ちらりとテーブルの向こうを見れば、エミスは何をするでもなく懐中時計の文字盤を眺めている。
蓋を開けていると、カチ、カチと、いつもエミスの胸元にある規則的な歯車の音が、クラウディアの許まで届いてくる。
「その時計いつも持っているのですね」
「師匠の……育ての親の形見なんだ」
「っ!! す、すみません……」
「気にしないでいい。もう何年も前の話だ。僕も心の整理はついている……と思う」
ぱちん、と蓋を閉じ、エミスは傷ひとつない表面を指先でそっと撫でた。
「この時計は師匠の初めての作品だったらしい。真鍮は師匠の触れられる数少ない金属だったから……」
「数少ない? まさか、エミスのお師匠さまは吸血鬼だったのですか!?」
「そうだ。貴女たちが“裏切り者”と呼ぶ吸血鬼。
名を捨て、人間に与した裏切り者。それが僕の師匠だった……」
エミスは僅かに頬を緩めて言葉を途切れさせた。憧憬というにはあまりに儚いその表情に、クラウディアは胸が締め付けられるような想いがした。
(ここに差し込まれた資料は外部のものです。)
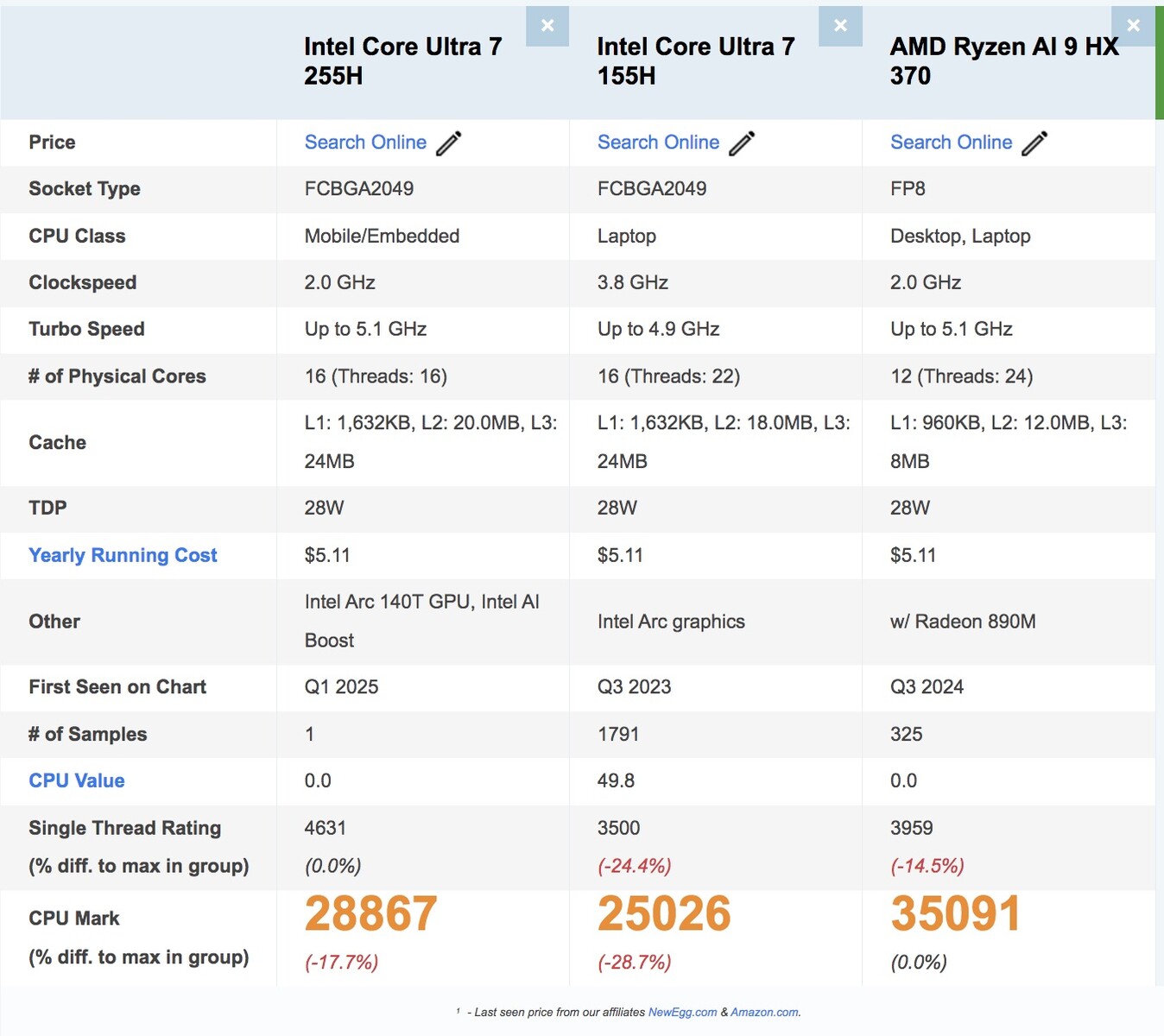Search Online for the 155H price
This screenshot has height=1036, width=1164.
[659, 142]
裏切り者、同族を裏切った吸血鬼については城でも何度か噂になったのを聞いたことがあった。
“親”を殺してその頚木を外れた吸血鬼は名を剥奪され、騎士に追われる。そのうちの幾人かは同族を裏切って人間と手を組んだのという。エミスの師匠もそのひとりだったのだろう。
そして、きっと優しい人だったのだろう。エミスの淡い表情がそう語っている。
「師匠はずっと人間の為に戦っていた。本当にただそれだけだった。何故そこまでできたのか、吸血鬼の貴女にはわかるだろうか?」
「……っ」
灰色の錆びた瞳が少女を見つめる。
きっとこれは、本来なら自分なぞに語るべきでなかったであろう想いだ。心の奥底に土足で踏み込んでしまった罪悪感がクラウディアを苛む。
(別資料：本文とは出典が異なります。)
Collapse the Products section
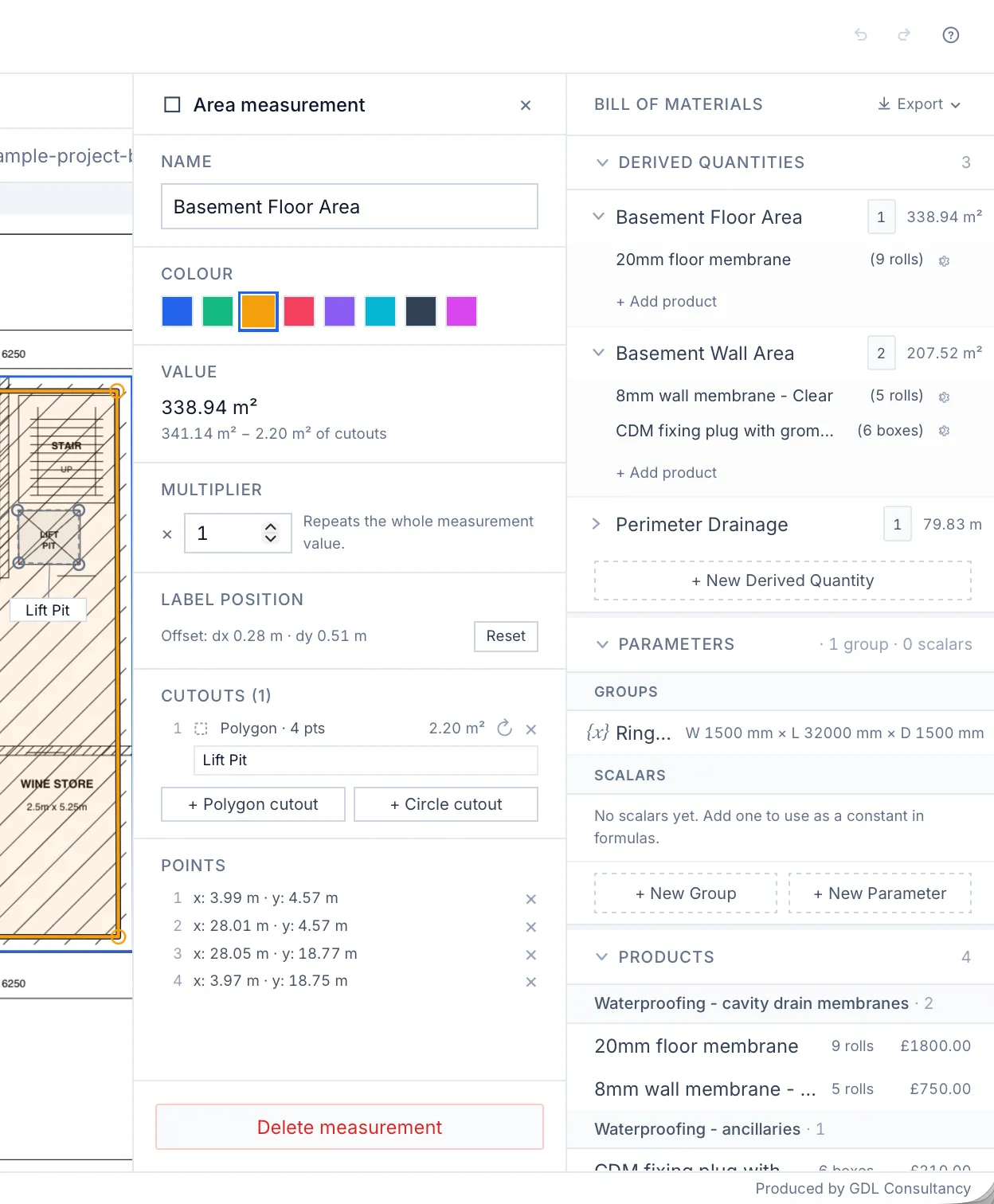This screenshot has width=994, height=1204. pyautogui.click(x=602, y=956)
少女は咄嗟に謝ろうとして、しかし、何と言えばいいのかわからず言葉を詰まらせた。
そのうちに、エミスの顔からは淡い表情すら抜け落ちて、いつもの無愛想な面に戻ってしまった。
「余計なことを言った。もう仕事の時間だ」
「……はい。着替えてきます」
気まずい雰囲気のまま二人は食卓を立つ。エミスは迷いのない足取りで玄関に向かって行く。
いつものことだ。クラウディアが着替えている間に「少し霧を払ってくる」のだという。地上の言い回しは彼女にはまだ難しかった。
遠ざかっていく背中に少女は手を伸ばし、しかし、その手は何も掴むことがなかった。